**Dataset extract**

--- START ---

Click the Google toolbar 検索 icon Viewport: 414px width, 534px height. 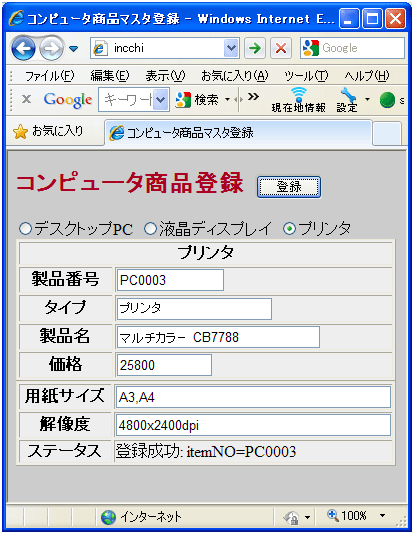183,100
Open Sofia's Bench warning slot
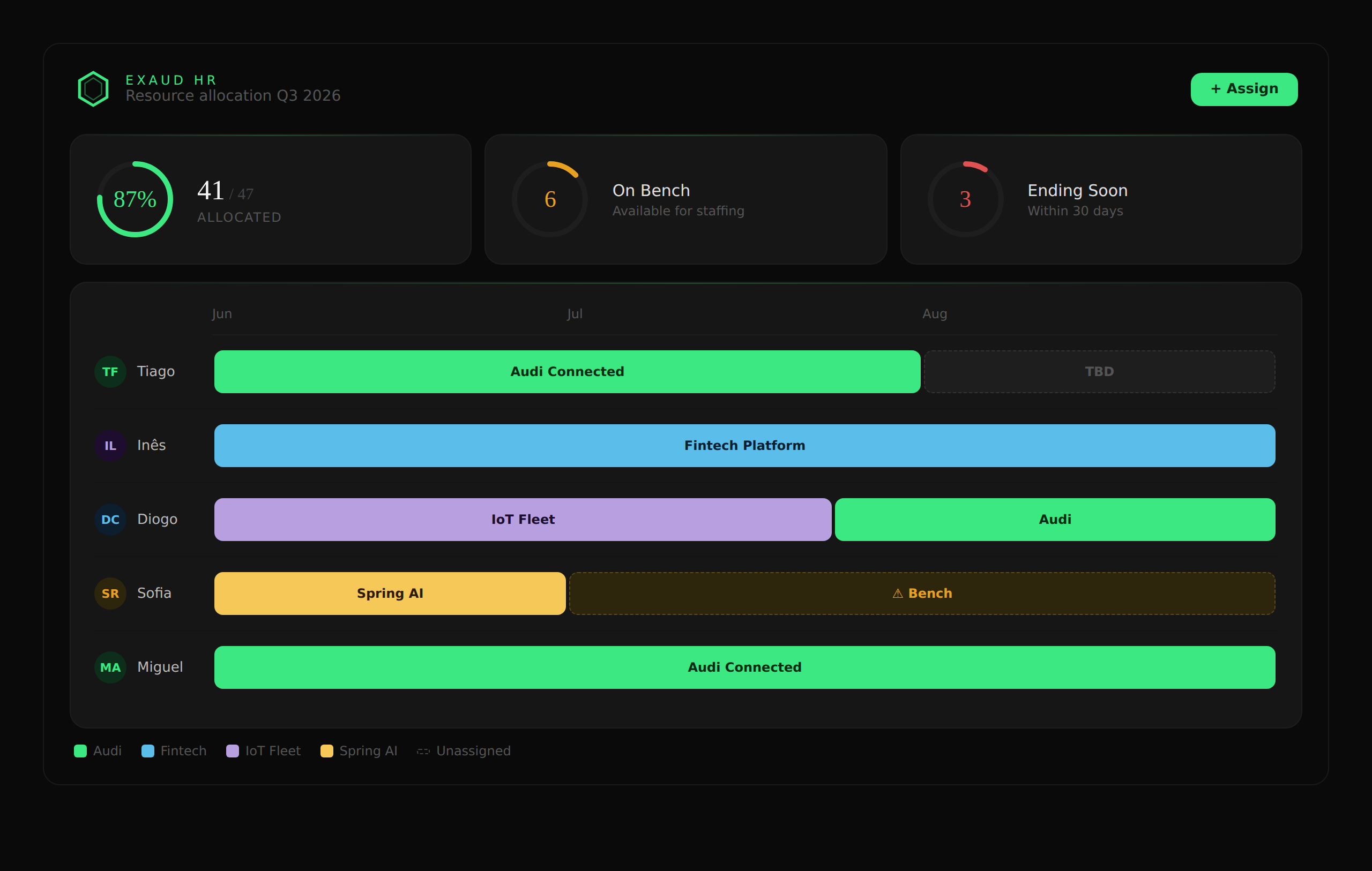1372x871 pixels. (x=922, y=594)
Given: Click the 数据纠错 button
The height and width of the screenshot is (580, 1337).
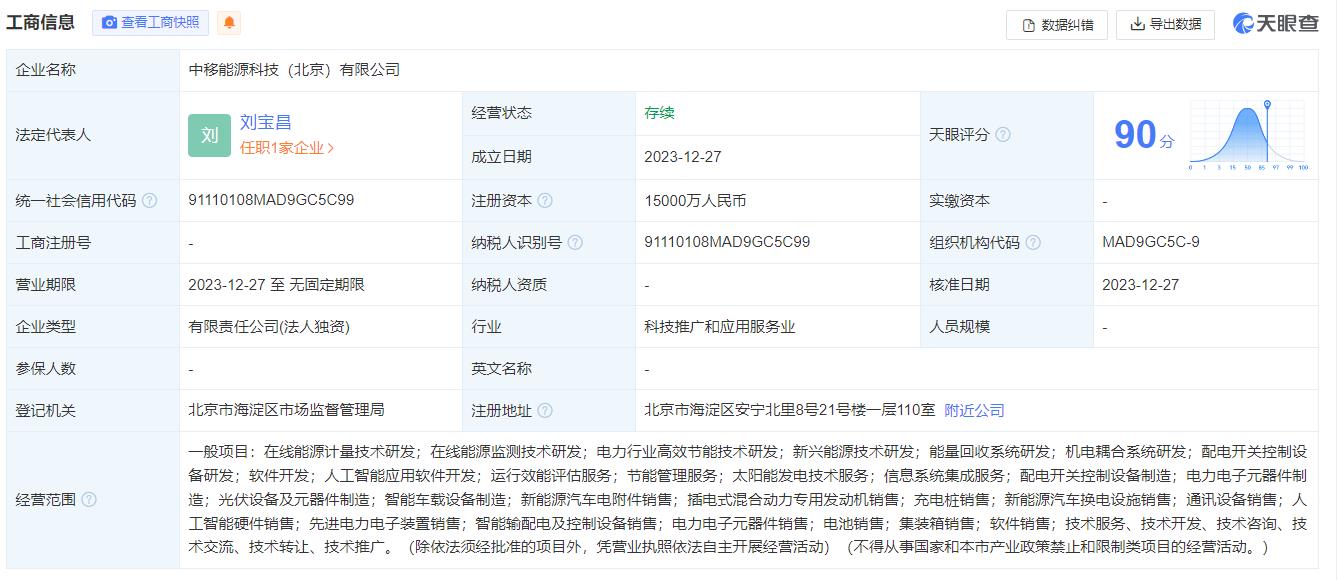Looking at the screenshot, I should 1056,24.
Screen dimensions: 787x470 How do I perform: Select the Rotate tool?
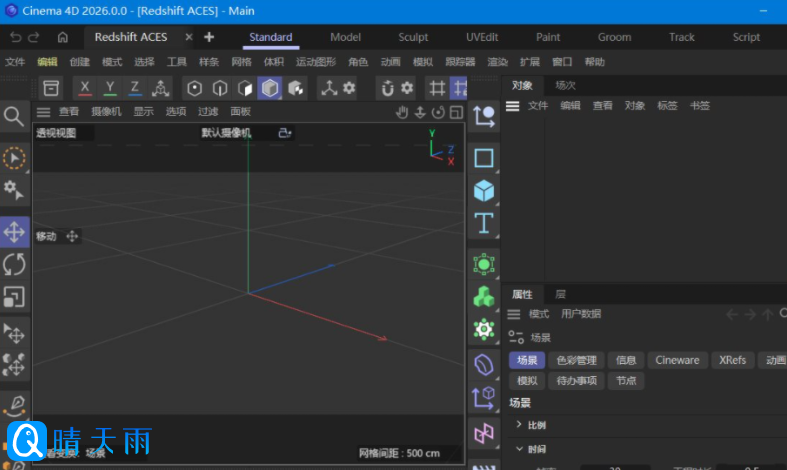coord(15,265)
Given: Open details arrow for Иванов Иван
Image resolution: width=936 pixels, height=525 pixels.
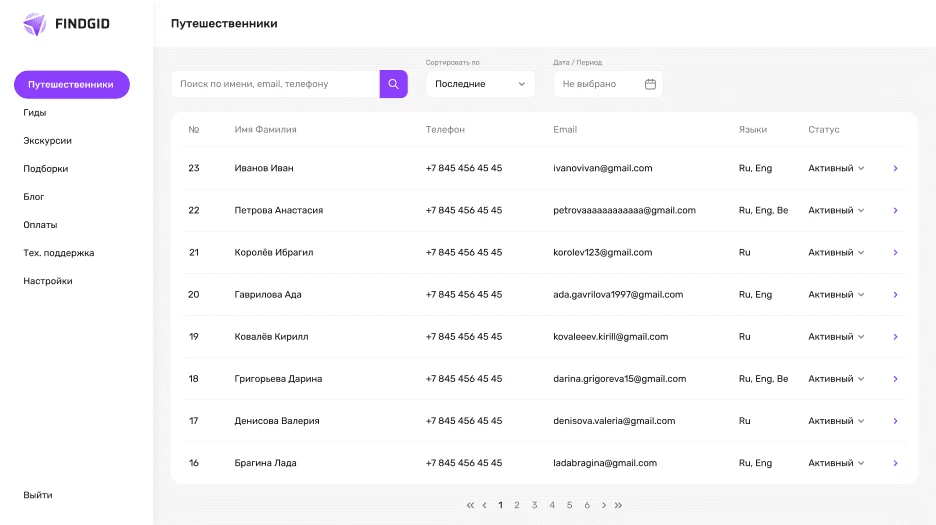Looking at the screenshot, I should (895, 168).
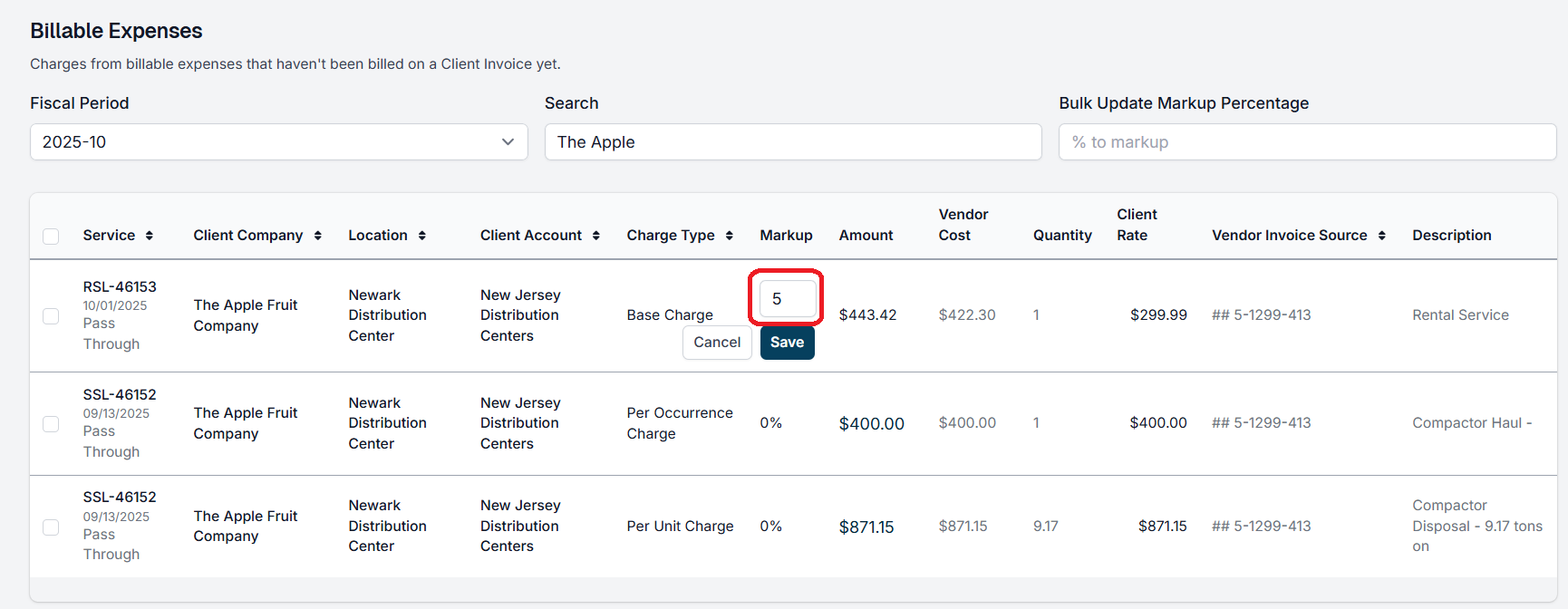This screenshot has height=609, width=1568.
Task: Cancel the markup edit
Action: 717,343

--- END ---

**The problem**
An exact restatement of the lines from the one holding "Given: Open details arrow for Иванов Иван" through the end of the entries, both ends included, is the whole answer. Pictures stay out.

**Answer below**
Given: Open details arrow for Иванов Иван
Image resolution: width=936 pixels, height=525 pixels.
Looking at the screenshot, I should (895, 168).
This screenshot has height=609, width=1568.
Task: Cancel the markup edit
Action: 717,343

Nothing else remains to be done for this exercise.